## Исходный отрывок
# # # # #
Нам приходилось иметь дело с кино прежде всего потому, что в кино хорошо платили. Это было немаловажно, если учесть, что с 1970 по 1980 год у нас не вышло ни одной новой книжки.

— На что же вы жили в это десятилетие?

— Были два журнала, которые нас поддерживали несмотря ни на что. В Москве — «Знание — сила», в Ленинграде — «Аврора». Они нас спасали от голодной смерти и полной безвестности. Я загнал свою коллекцию марок и на эти деньги жил несколько лет. Аркадий был вынужден снова поступить на редакторскую работу. Да, главным источником дохода были, конечно, зарубежные издания. Мы получали сертификаты — такая замена денег. Если мы получали гонорар в тысячу долларов, то нам выдавалось шестьсот рублей сертификатов — по цене шестьдесят копеек за доллар. Но это были серьезные, настоящие деньги. На них, конечно, нельзя было покупать продукты, потому что покупать картошку за доллары казалось диким, но так мы покупали всю одежду. Благодаря наличию сертификатов я время от времени менял старый автомобиль на новый. «Заграница нам поможет», — говорили мы друг другу, и так оно и было.
# # # # #
## Исходные материалы
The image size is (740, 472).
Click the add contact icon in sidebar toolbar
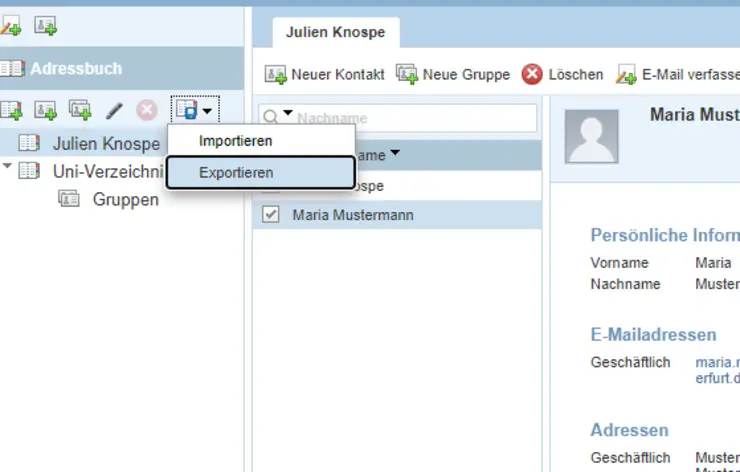tap(45, 109)
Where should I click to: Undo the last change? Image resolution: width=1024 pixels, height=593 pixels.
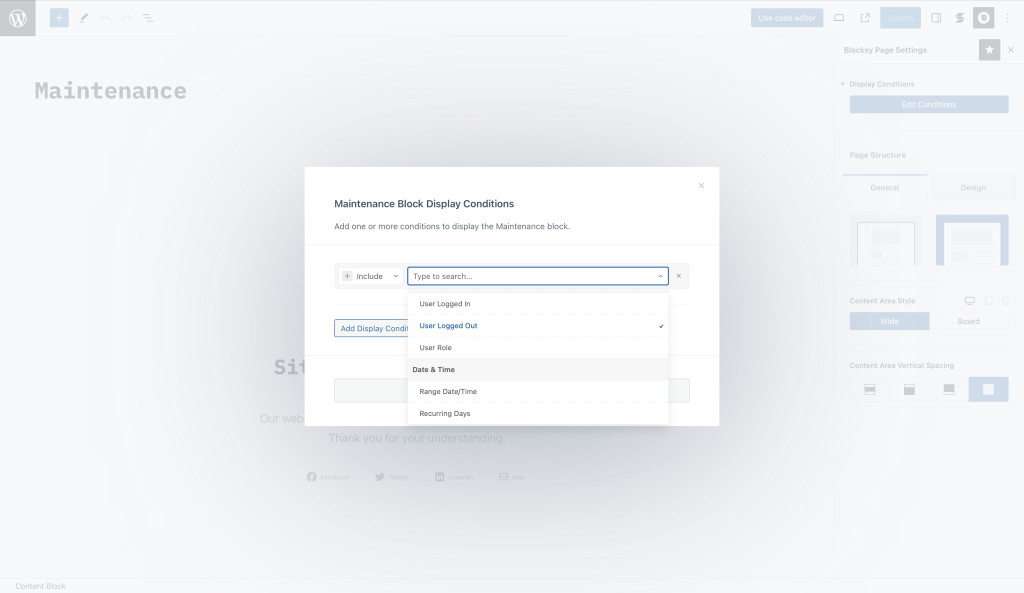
# # # # #
## Что сделать
Перепишите целиком отрывок о заработках в 1970-е годы, сохранив каждое слово и знак препинания.

## Полный результат
Нам приходилось иметь дело с кино прежде всего потому, что в кино хорошо платили. Это было немаловажно, если учесть, что с 1970 по 1980 год у нас не вышло ни одной новой книжки.

— На что же вы жили в это десятилетие?

— Были два журнала, которые нас поддерживали несмотря ни на что. В Москве — «Знание — сила», в Ленинграде — «Аврора». Они нас спасали от голодной смерти и полной безвестности. Я загнал свою коллекцию марок и на эти деньги жил несколько лет. Аркадий был вынужден снова поступить на редакторскую работу. Да, главным источником дохода были, конечно, зарубежные издания. Мы получали сертификаты — такая замена денег. Если мы получали гонорар в тысячу долларов, то нам выдавалось шестьсот рублей сертификатов — по цене шестьдесят копеек за доллар. Но это были серьезные, настоящие деньги. На них, конечно, нельзя было покупать продукты, потому что покупать картошку за доллары казалось диким, но так мы покупали всю одежду. Благодаря наличию сертификатов я время от времени менял старый автомобиль на новый. «Заграница нам поможет», — говорили мы друг другу, и так оно и было.